I thought back on my interview with Rahim a few days earlier. "We are challenging some of the largest corporations in the world that are looking at this as a cash cow, another way to bleed the American public out of its tax dollars. Not only that, together we are delivering a blow against racism," he had told me. It was true, yesterday was a testament to that.

Rahim, who humbly went about his work each day beneath a mane of wise grey dreadlocks, would not take credit for inspiring the direct action on January 5, which temporarily saved a neighborhood from further ruin. He credits all affirmations of the work being done by the Collective to the, "Spirit of [the] volunteers." This spirit he believes, helped Common Ground grow into the massive relief organization it is today. "Young people who are making a stand for peace and justice. They come in. They look around. Common Ground is just one of the venues they want to use in that cause for peace and justice," he said.

It was the same cause, for "peace and justice" that inspired Rahim, his partner Sharon, and activist Scot Crow to organize the moment they learned hurricane Katrina going to have an impact on New Orleans. Sitting around Rahim's kitchen table on August 27, the three had a total of fifty bucks between them. They decided to put that money towards organizing efforts when the storm passed. The choice not to evacuate had been made....

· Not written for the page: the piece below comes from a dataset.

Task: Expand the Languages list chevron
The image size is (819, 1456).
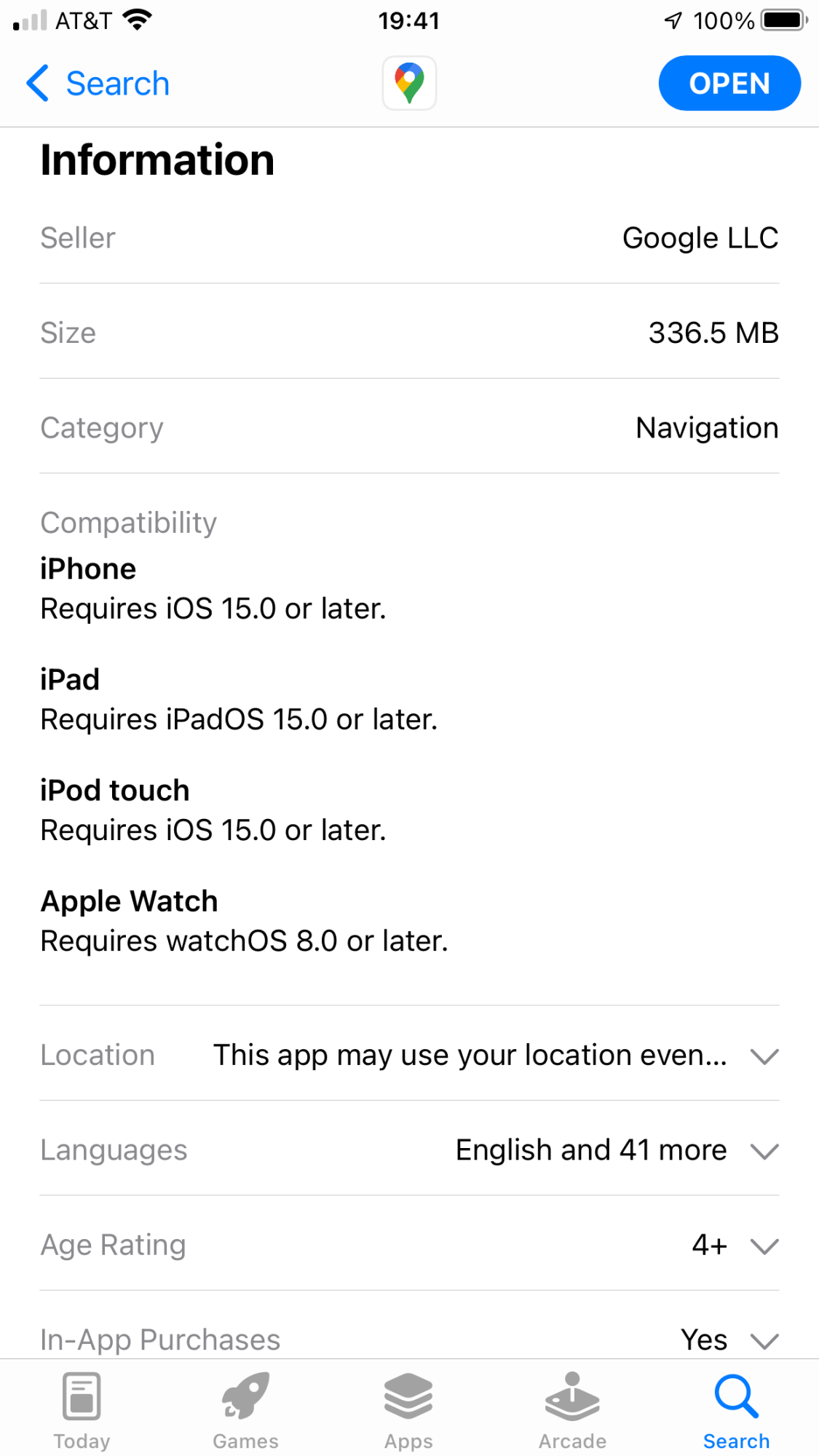Action: pos(764,1152)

Rahim explained how ...those who first snickered at the Collective could do nothing more than look in disbelief as Common Ground's operations grew into what they are today. The Collective currently operates five distribution centers in four parishes, two free health clinics, an after school tutorial program and an adult education center. They also offer a number of other free services to returning residents including house gutting, tree removal, roof tarping, and legal support to name a few. In five months Common Ground has provided services to over 50,000 residents.

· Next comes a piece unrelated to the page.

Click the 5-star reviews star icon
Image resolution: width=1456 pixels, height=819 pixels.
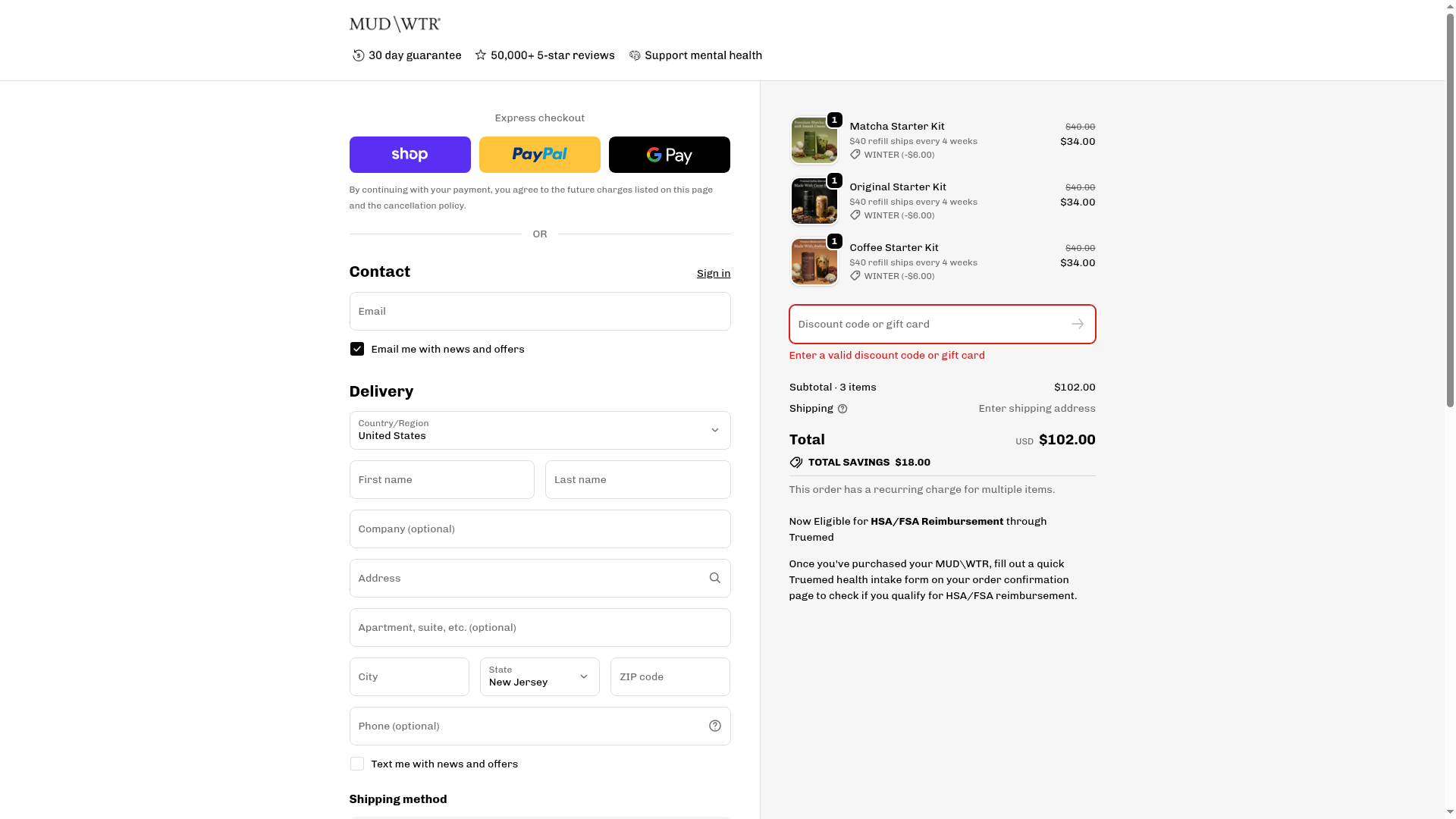click(481, 55)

Not one elected official has visited any of their facilities during this time but their impact upon the city and surrounding parishes cannot be ignored. Currently Common Ground is focusing a great deal of their energy on preserving residents' properties in the Lower 9th Ward. A neighborhood whose fate is yet be determined by the Urban Planning Commissions pending redevelopment proposal. Blueprints laid out in closed door meetings don't slow progress on the grassroots level. In fact knowledge of such planning meetings fans the already burning ambitions of the volunteer community. "Their plans are their plans," Rahim said. "We are not going to react to their plans because if we do we are going to end up losing. We have to go ahead and carry out ours. I don't care what their plans are. I don't care what those developers are trying to do. What we are doing is moving to set up an alternative."

Setting up an alternative was exactly what the Collective intended to do when they moved into the Greater Mount Carmel Baptist Church in the Upper 9th Ward during late October. After establishing a base camp, a distribution center was opened. A Wymen's shelter and health clinic followed. Common Ground's presence made such an impact in the community that the city was forced to revaluate their plans for the area. Where they once hoped to send bulldozers under eminent domain to demolish homes, they were now clearing debris from roads so residents could return home. Where downed wires once hung hazardously on lawns and sidewalks, blowing with the tropical breeze like jungle vines in the darkness of night, Entergy was now coming around to restore electricity. Block by block, street lamp by street lamp, house by house, the lights were coming back on.

To think a collective founded by an ex-Black Panther and a group of anarchists was responsible for saving a neighborhood was almost more than I could fathom. But direct action did bring about the eight hour work day, the right for Wymen to vote, and desegregated schools. Perhaps history will soon add the rebuilding of New Orleans for its people to that list.